Go Out With Your Glow Out: Prototype Bio-Fueled "Mourning Lights" For Cemeteries

Sure, the future may look cool now, but what about looking further...say, for after you're dead?  If you're not useful and good-looking already, here's a way that you may be able to improve that...although unfortunately, it'll be too late for you to really enjoy it.

Not exactly like this, although that would be cool.
(Image courtesy aliexpress.com.)

According to TheDailyDot.com, a project conducted by Columbia University's very metal-sounding DeathLAB proclaimed that in the future, cemeteries may be illuminated at night thanks to their dead residents.

To be fair, there are some awesome historical precedents for this sort of thing.
(Image courtesy callumgv.tumblr.com.)

Thanks to a design contest hosted by The University of Bath's Centre for Death and Society, DeathLAB's "Sylvan Constellation" became a bright idea for buried biomass.  The decomposing human flesh could interact with microbial fuel cells, which would in turn power a light unique to each grave site.

There has got to be some way to get a ghost-shaped one.
(Image courtesy eurekalert.com.)

These "mourning lights" could extend further than simply cemeteries, and could eventually become part of urban infrastructure.  Many cities already rest on piles of dead bodies, why not make the ones sure to follow more useful?

DeathLAB's founder and director, Karla Rothstein, stated, "Our goal is to offer elegant options at death that are commensurate with the social and environmental values we respect while alive. Our proposal aims to secure civic space for the future metropolis, allowing one's last impactful act to gracefully and responsibly celebrate the vitality of life."

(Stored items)

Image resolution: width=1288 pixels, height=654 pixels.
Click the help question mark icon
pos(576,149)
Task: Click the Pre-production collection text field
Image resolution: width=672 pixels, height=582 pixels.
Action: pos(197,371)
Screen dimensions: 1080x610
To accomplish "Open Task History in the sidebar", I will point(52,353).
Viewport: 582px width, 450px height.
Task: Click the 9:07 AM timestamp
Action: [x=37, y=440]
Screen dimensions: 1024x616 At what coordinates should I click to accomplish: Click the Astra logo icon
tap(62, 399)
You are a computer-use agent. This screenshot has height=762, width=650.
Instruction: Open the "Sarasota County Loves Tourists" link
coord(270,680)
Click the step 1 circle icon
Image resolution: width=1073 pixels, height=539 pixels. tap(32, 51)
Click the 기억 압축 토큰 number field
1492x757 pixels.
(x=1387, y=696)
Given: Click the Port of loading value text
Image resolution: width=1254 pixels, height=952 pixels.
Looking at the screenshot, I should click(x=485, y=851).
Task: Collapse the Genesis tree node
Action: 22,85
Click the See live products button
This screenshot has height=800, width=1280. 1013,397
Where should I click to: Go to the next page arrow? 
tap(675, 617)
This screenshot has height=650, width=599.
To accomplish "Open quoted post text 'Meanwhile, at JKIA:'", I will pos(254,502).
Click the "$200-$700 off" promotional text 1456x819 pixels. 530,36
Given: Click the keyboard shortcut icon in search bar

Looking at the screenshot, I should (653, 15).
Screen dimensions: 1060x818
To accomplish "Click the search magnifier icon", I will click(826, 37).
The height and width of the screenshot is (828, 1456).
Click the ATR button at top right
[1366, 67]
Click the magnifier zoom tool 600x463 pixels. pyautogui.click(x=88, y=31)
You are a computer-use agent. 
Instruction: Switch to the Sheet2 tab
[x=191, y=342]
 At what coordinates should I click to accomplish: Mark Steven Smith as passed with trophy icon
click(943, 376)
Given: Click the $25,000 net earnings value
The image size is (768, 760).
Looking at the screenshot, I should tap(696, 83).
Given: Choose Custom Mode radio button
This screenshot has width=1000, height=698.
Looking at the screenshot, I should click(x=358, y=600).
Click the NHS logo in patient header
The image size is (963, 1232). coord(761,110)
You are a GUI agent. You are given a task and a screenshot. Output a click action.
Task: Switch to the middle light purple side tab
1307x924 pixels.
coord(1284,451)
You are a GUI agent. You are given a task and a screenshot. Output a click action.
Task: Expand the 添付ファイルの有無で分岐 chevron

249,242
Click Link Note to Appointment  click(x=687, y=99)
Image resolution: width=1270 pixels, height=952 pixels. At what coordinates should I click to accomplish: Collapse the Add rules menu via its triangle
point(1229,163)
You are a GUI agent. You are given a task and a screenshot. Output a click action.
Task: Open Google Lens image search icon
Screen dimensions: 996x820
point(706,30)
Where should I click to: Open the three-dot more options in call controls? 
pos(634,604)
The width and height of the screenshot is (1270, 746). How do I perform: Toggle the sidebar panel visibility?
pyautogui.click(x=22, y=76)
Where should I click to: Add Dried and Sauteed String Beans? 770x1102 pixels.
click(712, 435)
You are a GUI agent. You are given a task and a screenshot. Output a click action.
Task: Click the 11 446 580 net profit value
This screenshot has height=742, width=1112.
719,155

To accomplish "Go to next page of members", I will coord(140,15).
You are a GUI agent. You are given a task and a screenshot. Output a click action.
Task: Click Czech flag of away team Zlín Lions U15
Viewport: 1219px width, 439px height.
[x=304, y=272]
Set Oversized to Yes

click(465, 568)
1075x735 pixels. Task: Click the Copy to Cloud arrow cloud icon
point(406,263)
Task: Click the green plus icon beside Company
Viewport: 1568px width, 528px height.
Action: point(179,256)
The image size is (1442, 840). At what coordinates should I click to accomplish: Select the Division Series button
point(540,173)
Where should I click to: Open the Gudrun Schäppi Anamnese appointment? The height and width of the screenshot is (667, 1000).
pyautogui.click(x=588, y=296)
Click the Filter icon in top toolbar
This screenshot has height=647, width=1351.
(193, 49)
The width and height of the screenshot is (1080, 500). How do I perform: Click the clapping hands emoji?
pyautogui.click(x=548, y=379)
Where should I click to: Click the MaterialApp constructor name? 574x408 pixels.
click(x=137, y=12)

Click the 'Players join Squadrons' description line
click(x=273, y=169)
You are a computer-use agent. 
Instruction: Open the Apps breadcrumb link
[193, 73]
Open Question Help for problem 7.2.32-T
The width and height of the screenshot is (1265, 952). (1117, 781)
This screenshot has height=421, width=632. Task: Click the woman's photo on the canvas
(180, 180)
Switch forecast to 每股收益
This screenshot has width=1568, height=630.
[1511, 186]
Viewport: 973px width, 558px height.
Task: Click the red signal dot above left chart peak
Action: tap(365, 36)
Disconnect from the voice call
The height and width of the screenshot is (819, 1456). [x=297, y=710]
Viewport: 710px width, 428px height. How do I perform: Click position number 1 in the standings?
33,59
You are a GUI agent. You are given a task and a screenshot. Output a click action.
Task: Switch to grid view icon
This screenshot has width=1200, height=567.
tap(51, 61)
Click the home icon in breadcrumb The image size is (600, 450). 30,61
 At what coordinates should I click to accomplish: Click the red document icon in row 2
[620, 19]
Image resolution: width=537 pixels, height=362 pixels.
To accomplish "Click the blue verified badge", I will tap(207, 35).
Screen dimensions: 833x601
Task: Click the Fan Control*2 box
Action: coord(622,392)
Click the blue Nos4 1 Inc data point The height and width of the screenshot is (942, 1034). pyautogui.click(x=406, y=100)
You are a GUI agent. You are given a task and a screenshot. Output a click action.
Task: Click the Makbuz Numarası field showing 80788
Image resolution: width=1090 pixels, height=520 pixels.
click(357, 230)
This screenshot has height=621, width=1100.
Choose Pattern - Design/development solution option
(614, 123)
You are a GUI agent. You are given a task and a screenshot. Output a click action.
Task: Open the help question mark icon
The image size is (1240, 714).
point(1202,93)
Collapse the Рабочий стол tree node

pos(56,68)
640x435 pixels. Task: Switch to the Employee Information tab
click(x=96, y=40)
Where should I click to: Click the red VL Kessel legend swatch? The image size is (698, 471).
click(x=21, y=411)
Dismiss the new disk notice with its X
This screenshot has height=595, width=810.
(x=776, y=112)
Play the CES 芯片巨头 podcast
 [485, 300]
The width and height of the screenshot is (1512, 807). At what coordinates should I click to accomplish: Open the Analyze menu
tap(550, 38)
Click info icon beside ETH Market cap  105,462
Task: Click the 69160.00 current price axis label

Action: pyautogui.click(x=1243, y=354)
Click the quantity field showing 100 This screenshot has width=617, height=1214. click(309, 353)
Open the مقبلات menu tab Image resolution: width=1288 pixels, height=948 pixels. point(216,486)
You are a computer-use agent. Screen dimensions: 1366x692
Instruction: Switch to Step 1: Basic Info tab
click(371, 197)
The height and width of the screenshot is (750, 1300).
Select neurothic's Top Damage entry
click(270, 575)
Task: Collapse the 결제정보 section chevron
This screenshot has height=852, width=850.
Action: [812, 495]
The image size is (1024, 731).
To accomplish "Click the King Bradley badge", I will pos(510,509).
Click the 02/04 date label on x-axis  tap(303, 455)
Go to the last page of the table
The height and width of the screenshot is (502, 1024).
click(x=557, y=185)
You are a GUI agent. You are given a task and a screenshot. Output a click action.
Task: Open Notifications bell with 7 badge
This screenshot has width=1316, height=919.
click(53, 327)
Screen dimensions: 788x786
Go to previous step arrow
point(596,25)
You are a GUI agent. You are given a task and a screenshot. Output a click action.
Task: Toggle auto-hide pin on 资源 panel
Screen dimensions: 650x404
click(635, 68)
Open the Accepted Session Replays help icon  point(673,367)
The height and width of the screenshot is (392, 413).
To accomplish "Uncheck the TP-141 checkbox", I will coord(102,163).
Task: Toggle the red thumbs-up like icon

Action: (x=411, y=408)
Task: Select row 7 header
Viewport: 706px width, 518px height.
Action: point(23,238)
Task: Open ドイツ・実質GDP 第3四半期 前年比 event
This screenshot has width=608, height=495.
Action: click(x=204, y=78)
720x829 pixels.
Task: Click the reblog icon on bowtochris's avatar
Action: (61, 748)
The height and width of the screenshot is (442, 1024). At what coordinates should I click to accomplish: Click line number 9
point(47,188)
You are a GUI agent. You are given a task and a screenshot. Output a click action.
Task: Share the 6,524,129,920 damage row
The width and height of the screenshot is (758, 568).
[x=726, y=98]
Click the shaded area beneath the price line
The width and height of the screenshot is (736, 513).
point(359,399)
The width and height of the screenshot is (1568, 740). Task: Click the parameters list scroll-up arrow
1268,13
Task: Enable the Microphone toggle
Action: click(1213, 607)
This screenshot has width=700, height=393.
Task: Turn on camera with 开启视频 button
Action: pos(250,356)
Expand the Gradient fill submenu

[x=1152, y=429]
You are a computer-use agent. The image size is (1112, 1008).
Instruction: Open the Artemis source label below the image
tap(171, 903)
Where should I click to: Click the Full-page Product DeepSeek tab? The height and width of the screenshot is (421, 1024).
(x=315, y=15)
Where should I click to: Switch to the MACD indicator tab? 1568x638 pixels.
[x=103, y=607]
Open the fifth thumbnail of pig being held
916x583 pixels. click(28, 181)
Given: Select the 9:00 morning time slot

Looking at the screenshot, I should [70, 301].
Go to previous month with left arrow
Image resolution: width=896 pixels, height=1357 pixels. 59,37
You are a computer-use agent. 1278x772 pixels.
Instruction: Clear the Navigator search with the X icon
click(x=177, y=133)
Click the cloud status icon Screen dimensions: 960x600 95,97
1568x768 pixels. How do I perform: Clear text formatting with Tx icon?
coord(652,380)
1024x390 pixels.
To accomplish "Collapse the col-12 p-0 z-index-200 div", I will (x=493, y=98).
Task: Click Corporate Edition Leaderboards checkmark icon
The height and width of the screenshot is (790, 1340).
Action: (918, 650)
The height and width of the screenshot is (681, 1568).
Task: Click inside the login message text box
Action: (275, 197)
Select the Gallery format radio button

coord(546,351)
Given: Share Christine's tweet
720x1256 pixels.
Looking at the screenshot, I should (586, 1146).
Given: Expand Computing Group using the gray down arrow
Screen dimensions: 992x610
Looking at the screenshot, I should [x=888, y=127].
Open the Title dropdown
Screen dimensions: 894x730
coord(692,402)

**Required action:** Pick up the page excerpt on cemetery "mourning lights" at the point where it ends and keep it going.

**Task answer:**
"Commensurate with the social and environmental values we respect while alive," indeed.
(Image courtesy reddit.com.)

The researchers will use their £5,000 prize money (~$7246) to help fund their continued efforts at creating a prototype. They will undertake a month-long residency at Arnos Vale Cemetery in Bristol, UK this summer, where director Dr. John Troyer is enthusiastic to host them and make magnificent the morbid and macabre.

“By working together on this project, collaborators will establish networks for longer-term projects involving innovative, sustainable design around end-of-life planning," Troyer told the University of Bath's paper. “This is an exciting time to be working on design projects that fully embrace topics like death, dying, and dead bodies and I very much look forward to seeing collaborations like this develop."

What an interesting light for the end of the tunnel.

As for the living, we might still try to shine, just in other ways.
If not, though, there's mourning lights.